:: PASSAGE RETENU

Sur RFI, Cellou Dalein Diallo, leader de l’UFDG, s’exprime sur la tragédie de Nzérékoré (Entretient)

En Guinée, après le Premier ministre Bah Oury, grand invité de RFI Afrique, hier, et après la bousculade meurtrière qui a fait au moins 56 morts dimanche dernier à Nzérékoré, place aujourd’hui au principal opposant guinéen, en exil depuis plusieurs mois. Cellou Dalein Diallo réagit aux propos du Premier ministre sur ce drame, et il s’exprime également sur l’avenir de la transition après le 31 décembre prochain

 

Hier sur RFI, le Premier ministre Bah Oury a annoncé la mise en place d’un comité de crise, en plus de la commission d’enquête déjà décidée par le général Mamadi Doumbouya, pour faire la lumière sur ce qui s’est passé à Nzérékoré. Qu’en pensez-vous ?

 

Je pense que le gouvernement est un peu paniqué, car il a pris l’initiative de promouvoir la candidature de Doumbouya pour la prochaine élection présidentielle. Cela constituerait un parjure, car le général, en tant qu’officier, a juré à plusieurs reprises de ne pas prendre part à l’élection qu’il organiserait pour le retour à l’ordre constitutionnel.

 

Mais Mamadi Doumbouya n’a jamais dit qu’il sera candidat ?

 

Dans la Charte de la transition, les articles 46, 55 et 65 interdisaient à tous les responsables de la transition de se porter candidats à ces élections. Or, ces dispositions ont été supprimées dans l’avant-projet de constitution, ouvrant ainsi la voie à une éventuelle candidature du général Doumbouya. Depuis, on assiste à une vaste campagne de promotion et de justification de cette candidature. C’est dans ce cadre qu’a été organisé le tournoi de football ayant conduit à la mort de plus de 135 personnes.

 

Le Premier ministre a reconnu qu’il y a eu impréparation et incompétence dans l’organisation de ce tournoi. N’est-ce pas un discours de vérité qui mérite d’être salué ?

 

Quel discours de vérité ? Lorsqu’une tragédie de cette ampleur survient, le gouvernement cherche à se justifier. Non seulement le stade ne répondait pas aux normes, mais aucune mesure n’a été prise pour assurer la sécurité des participants. Cela explique les dégâts que nous déplorons aujourd’hui. Cet événement s’inscrit dans un contexte où des concerts géants, des tournois de football et d’autres manifestations sont organisés pour promouvoir cette candidature, même si Doumbouya ne l’a pas encore officiellement déclarée.

 

À ce propos, Bah Oury a également annoncé que désormais le nom et l’image du général Doumbouya ne seront plus associés à aucune activité sportive et que toutes les manifestations doivent désormais être encadrées. N’est-ce pas une bonne chose ?

 

C’est pourtant le gouvernement et le CNRD qui ont choisi de présenter Doumbouya comme un bâtisseur indispensable pour le développement de la Guinée. Ce sont eux qui ont associé son nom et son image à ces manifestations, organisées dans tout le pays.

 

Vous faites partie des Forces Vives qui, dès le lendemain du drame, ont estimé que la junte du CNRD est, je cite, « le seul et unique responsable de cette immense tragédie ». Qu’est-ce qui vous fait dire cela ?

::::
:: DONNÉES SOURCES

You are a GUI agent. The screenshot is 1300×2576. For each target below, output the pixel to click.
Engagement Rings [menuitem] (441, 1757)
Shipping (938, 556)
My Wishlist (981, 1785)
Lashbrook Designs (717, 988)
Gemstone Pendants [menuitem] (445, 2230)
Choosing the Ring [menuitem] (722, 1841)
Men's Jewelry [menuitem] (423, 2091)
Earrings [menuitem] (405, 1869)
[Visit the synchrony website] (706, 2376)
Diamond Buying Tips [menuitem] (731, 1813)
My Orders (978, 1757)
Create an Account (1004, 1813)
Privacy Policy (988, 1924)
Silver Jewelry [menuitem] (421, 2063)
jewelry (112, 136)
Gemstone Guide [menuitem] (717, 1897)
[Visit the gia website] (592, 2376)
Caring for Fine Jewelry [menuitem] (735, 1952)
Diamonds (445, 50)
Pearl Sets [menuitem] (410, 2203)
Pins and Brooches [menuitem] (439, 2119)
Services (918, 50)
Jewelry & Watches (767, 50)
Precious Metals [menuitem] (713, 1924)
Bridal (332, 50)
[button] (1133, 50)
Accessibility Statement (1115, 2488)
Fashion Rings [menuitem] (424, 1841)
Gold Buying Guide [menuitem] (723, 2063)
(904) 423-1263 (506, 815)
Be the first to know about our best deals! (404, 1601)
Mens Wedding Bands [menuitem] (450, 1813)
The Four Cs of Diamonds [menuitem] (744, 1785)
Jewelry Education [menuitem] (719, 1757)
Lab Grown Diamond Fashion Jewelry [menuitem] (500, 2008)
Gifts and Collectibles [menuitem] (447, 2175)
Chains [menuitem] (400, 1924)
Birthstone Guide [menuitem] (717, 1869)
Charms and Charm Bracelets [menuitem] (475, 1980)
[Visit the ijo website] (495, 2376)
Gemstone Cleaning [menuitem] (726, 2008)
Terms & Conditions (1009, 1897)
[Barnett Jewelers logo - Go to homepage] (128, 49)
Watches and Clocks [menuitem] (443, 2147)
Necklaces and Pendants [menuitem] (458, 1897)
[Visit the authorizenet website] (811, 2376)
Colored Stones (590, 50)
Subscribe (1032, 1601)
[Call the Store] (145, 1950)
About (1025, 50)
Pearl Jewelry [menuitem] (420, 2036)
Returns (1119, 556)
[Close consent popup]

::::

CONSIGNE A — Résumez en deux phrases l'entretien avec Cellou Dalein Diallo présenté plus haut.
CONSIGNE B — Recopiez mot pour mot les lignes du listing, depuis son début jusqu'à la ligne contenant "Gemstone Pendants [menuitem] (445, 2230)", celle-ci incluse.

RÉPONSE FINALE A — Sur RFI, Cellou Dalein Diallo, leader de l'UFDG et principal opposant guinéen en exil, réagit aux propos du Premier ministre Bah Oury sur la bousculade meurtrière survenue à Nzérékoré lors d'un tournoi de football. Selon lui, ce tournoi faisait partie d'une vaste campagne de promotion d'une éventuelle candidature du général Doumbouya, et le stade ne répondait pas aux normes, sans qu'aucune mesure de sécurité n'ait été prise.

RÉPONSE FINALE B —
You are a GUI agent. The screenshot is 1300×2576. For each target below, output the pixel to click.
Engagement Rings [menuitem] (441, 1757)
Shipping (938, 556)
My Wishlist (981, 1785)
Lashbrook Designs (717, 988)
Gemstone Pendants [menuitem] (445, 2230)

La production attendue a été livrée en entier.